Ces quelques lignes de Maurois résument un peu mon état actuel de picorage dans des livres, me fixant peu — quoique tout de même j’ai lu avec plaisir le prochain Mauméjean, curieusement tendre et rugueux à la fois, et déjà deux Varesi, le nouveau Simenon italien. Mais sinon, tarabusté par le fait que j’écrive moi-même, ou que lorsque je n’écris pas j’y réfléchisse, je décante, puisqu’un livre est « le durcissement d’un moment de la pensée » (Maurois encore), je passe d’un bouquin à un autre sans trop savoir ce que je veux, nervosité pénible qui est le contraire de s’enfoncer avec confort dans un plaisir de lecture. Follain, Modiano, Fargue, Perec, Gracq, Cocteau, Maurois, je ne me décide pas.

#5058

Dans mes lectures du moment (j’avais écrit « actuelles », mais justement elles ne le sont guère), surtout constituées de romans et documents du Paris d’entre-deux-guerres et jusqu’aux années cinquante, Salmon, Fargue, Beucler, MacOrlan, Colette, Hardellet… ce qui me frappe le plus en définitive c’est cet espace urbain plus libre : une guinguette abandonnée, une ancienne carrière, des jardins, des « terrains vagues » (j’adore ce terme), la ville est encore respirante, évidée de lieux creux, de recoins désaffectés, tandis que les rares fois où je me rends encore à Paris de nos jours je suis effaré par sa concentration, le moindre lopin occupé, entassé, sur-construit.

#5056

« Des trains qui ont des longueurs d’instants de cafard »… Je lis ou relis beaucoup de Léon Paul Fargue en ce moment, l’un de mes poètes favoris.
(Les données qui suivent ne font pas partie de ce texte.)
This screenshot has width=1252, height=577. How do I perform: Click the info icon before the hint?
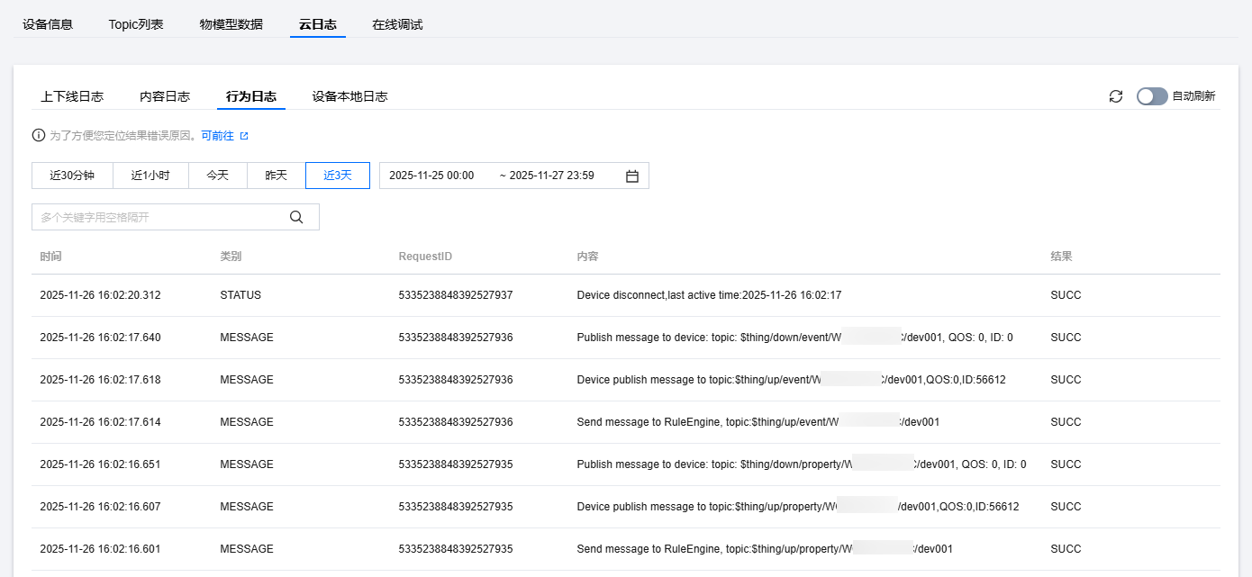tap(39, 136)
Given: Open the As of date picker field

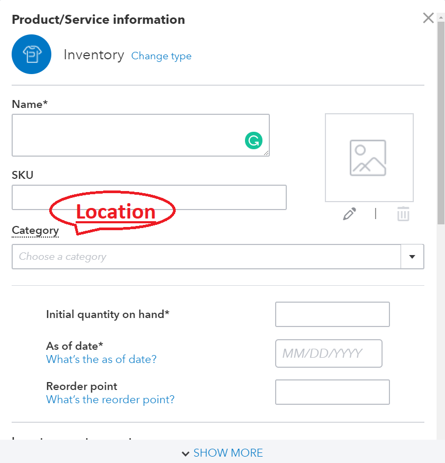Looking at the screenshot, I should [329, 353].

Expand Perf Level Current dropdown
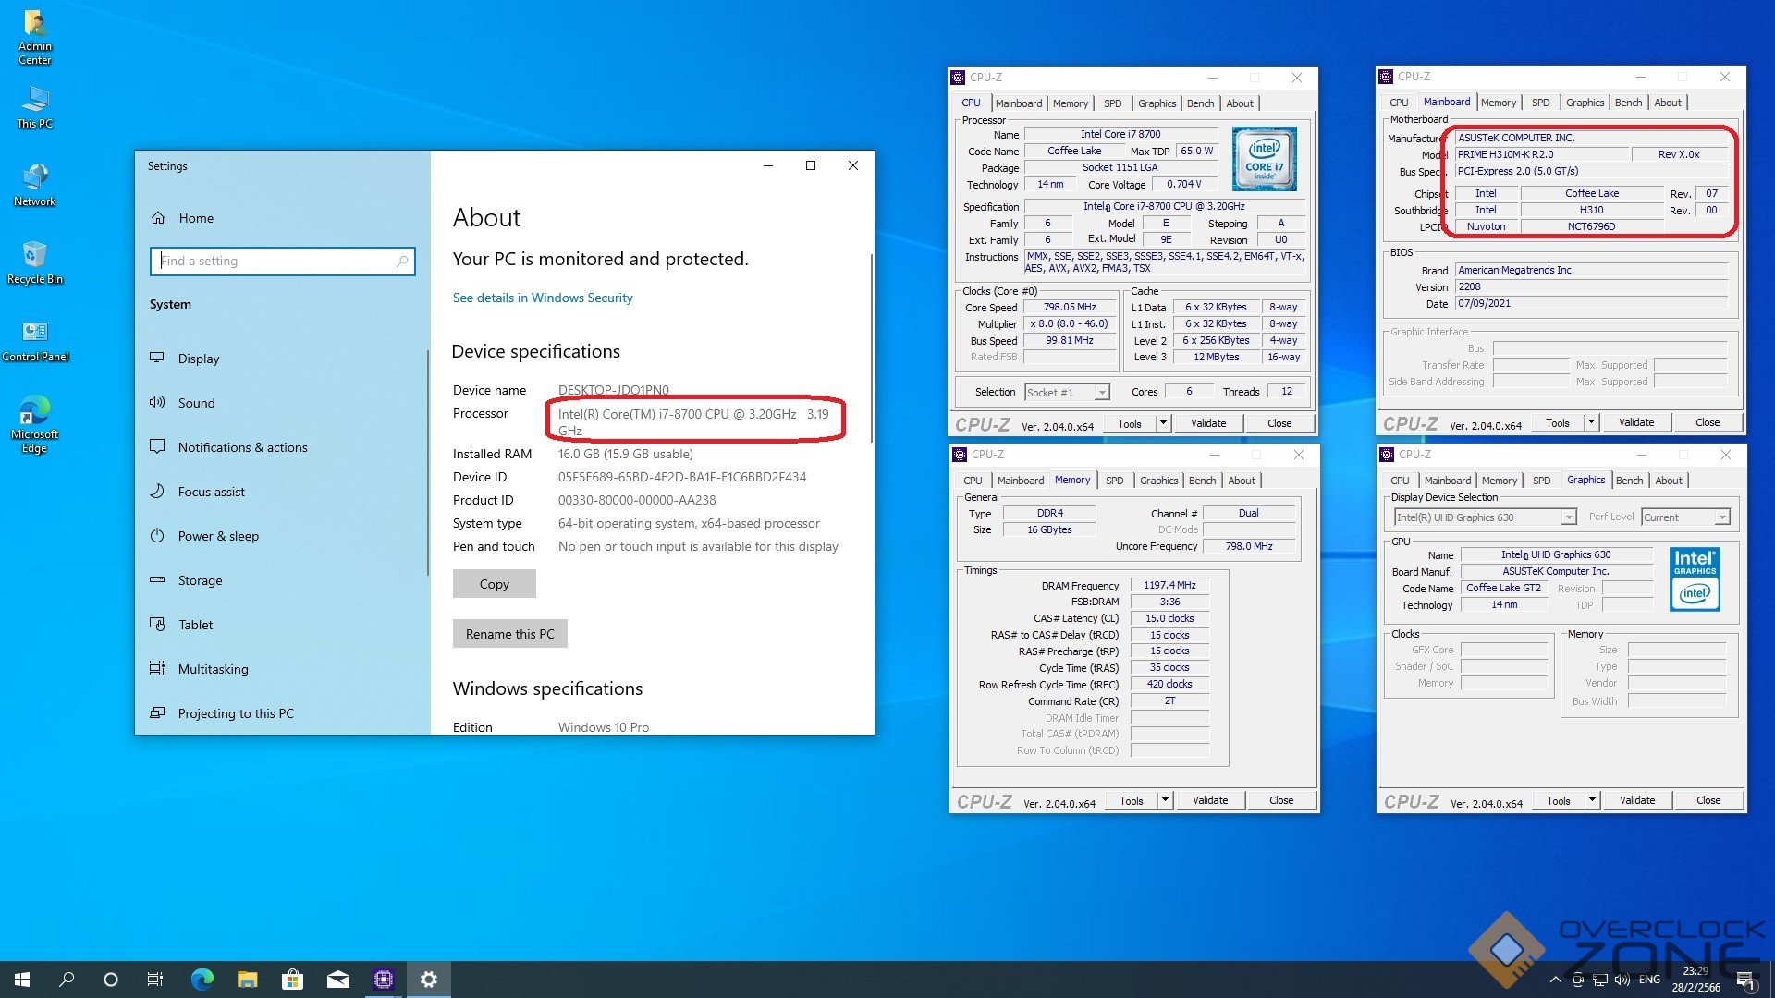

Il ne cesse de me renverser par ses comparaisons et métaphores lunaires, inattendues, souvent cocasses, cette langue d’une admirable souplesse. Et je m’amuse de son obsession pour les trains, les gares, les rails, qui rejoint si bien mon quotidien, même si ce soir pour une fois j’ai choisi de faire sonner une galette de musique mélancolique plutôt que de me contenter du chant de la voie ferrée. « Un quartier de locomotives et de poètes », souhaitait Fargue. « Jaillis des rails luisants comme un halage de larmes. »

#5044

Lecture avec jubilation de ce remarquable essai afin d’essayer de mieux comprendre, d’étudier, les types de structures narratives que je mets en place dans le gros roman choral sur lequel je trime actuellement. Rien de révolutionnaire donc, puisque je m’inspire beaucoup de ce qui se fit dans les années 1920… Apprit au passage que le projet que Georges Perec fit aboutir avec La Vie mise d’emploi (que je relis ; enfin, disons que j’y picore de nouveau), cet étrange roman d’escalier, fut à l’origine un souhait de Blaise Cendrars, qui ne le mena pas à bien.